I’m always on the lookout for images to use for inspiration in my writing, especially when it comes to writing descriptions of Regency era clothing.
Not long ago I came found his image on The Met Museum’s website:
This, I thought, is a very nice linen gown, perfect for a warm summer day; and it has some lovely embroidery along the neckline and on the hems of the sleeves and skirt.
The shape of the gown appealed to me, too, because the extra fabric gathered in back reminded me of the “round gown” popular around the year 1800. And the scalloped edges on the hems of the sleeves and skirt were something I couldn’t recall seeing before.
Luckily, The Met had additional photos of the gown’s details, so I took a look at the close-up of the gown’s neckline:
And that’s when I realized I wasn’t looking at embroidery; I was looking at beading.
Lots and lots of beading! Every bit of color on this gown is comprised of tiny colored beads arranged in intricate designs. Here’s a close-up of the beading along the bottom of the skirt:
Each motif is executed perfectly. In fact, from a distance, you would think it was a machine printed fabric.
What’s astonishing to me is how well preserved the gown is; after two-hundred years, every tiny bead is still in its place.
I just love this gown because it’s so deceptively simple with its plain linen fabric, but after spending some time looking at the exquisite bead-work, I have to wonder if this wasn’t a very expensive gown to purchase.

CHALLENGE 1: Transcribe the post about the beaded linen gown in full, word for word.

(Extracted data entries)

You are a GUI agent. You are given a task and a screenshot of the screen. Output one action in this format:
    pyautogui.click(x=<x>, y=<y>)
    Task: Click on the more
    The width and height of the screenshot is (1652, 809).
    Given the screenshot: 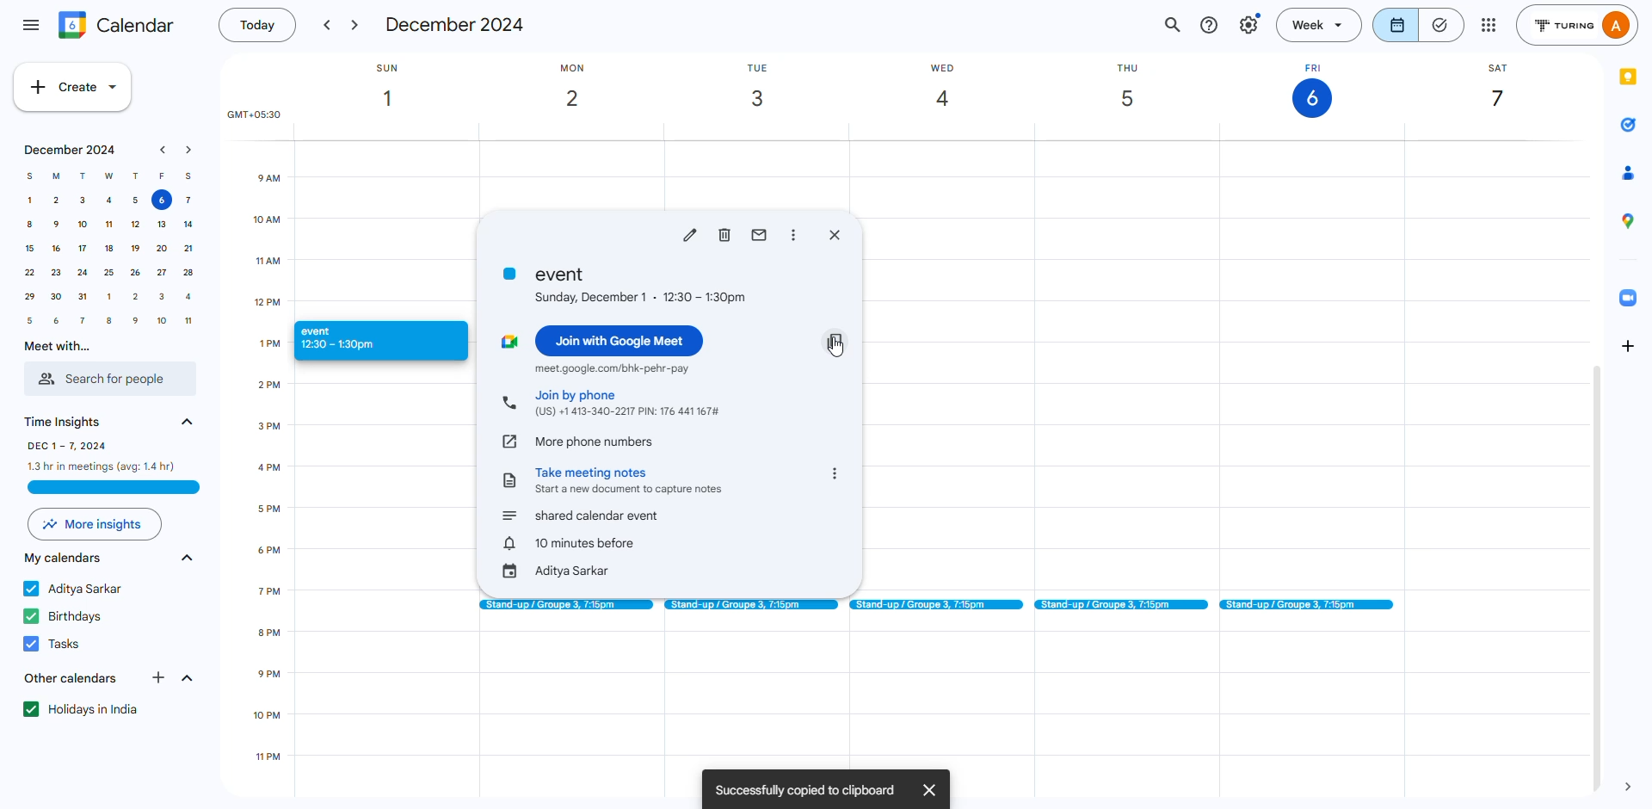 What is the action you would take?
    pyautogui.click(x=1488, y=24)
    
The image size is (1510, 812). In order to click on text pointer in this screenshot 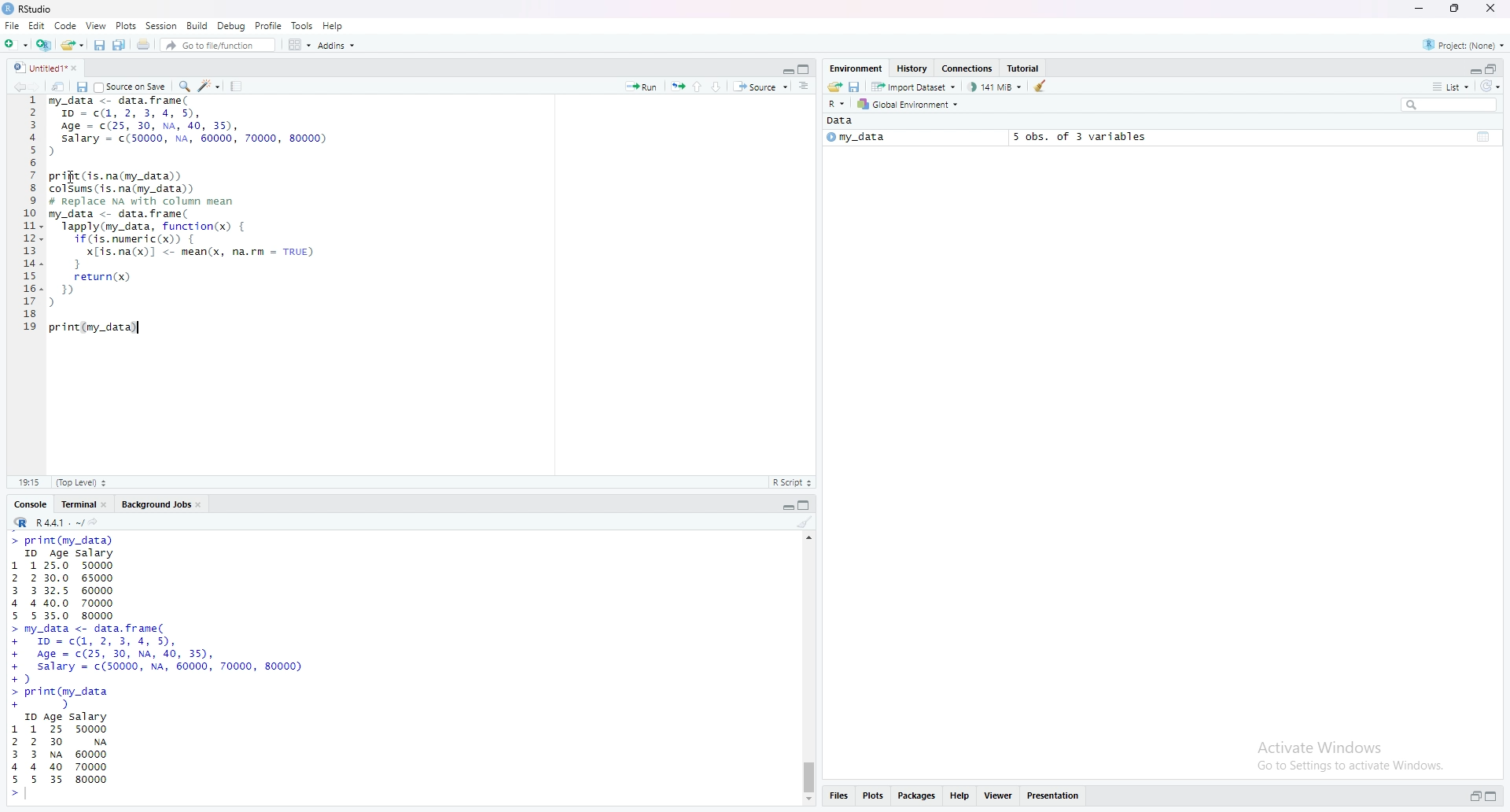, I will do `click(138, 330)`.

CHALLENGE 2: Restate word for word the lines of the listing from its start up to and including the line containing "The width and".

SOLUTION 1:
I’m always on the lookout for images to use for inspiration in my writing, especially when it comes to writing descriptions of Regency era clothing.
Not long ago I came found his image on The Met Museum’s website:
This, I thought, is a very nice linen gown, perfect for a warm summer day; and it has some lovely embroidery along the neckline and on the hems of the sleeves and skirt.
The shape of the gown appealed to me, too, because the extra fabric gathered in back reminded me of the “round gown” popular around the year 1800. And the scalloped edges on the hems of the sleeves and skirt were something I couldn’t recall seeing before.
Luckily, The Met had additional photos of the gown’s details, so I took a look at the close-up of the gown’s neckline:
And that’s when I realized I wasn’t looking at embroidery; I was looking at beading.
Lots and lots of beading! Every bit of color on this gown is comprised of tiny colored beads arranged in intricate designs. Here’s a close-up of the beading along the bottom of the skirt:
Each motif is executed perfectly. In fact, from a distance, you would think it was a machine printed fabric.
What’s astonishing to me is how well preserved the gown is; after two-hundred years, every tiny bead is still in its place.
I just love this gown because it’s so deceptively simple with its plain linen fabric, but after spending some time looking at the exquisite bead-work, I have to wonder if this wasn’t a very expensive gown to purchase.

SOLUTION 2:
You are a GUI agent. You are given a task and a screenshot of the screen. Output one action in this format:
    pyautogui.click(x=<x>, y=<y>)
    Task: Click on the more
    The width and height of the screenshot is (1652, 809).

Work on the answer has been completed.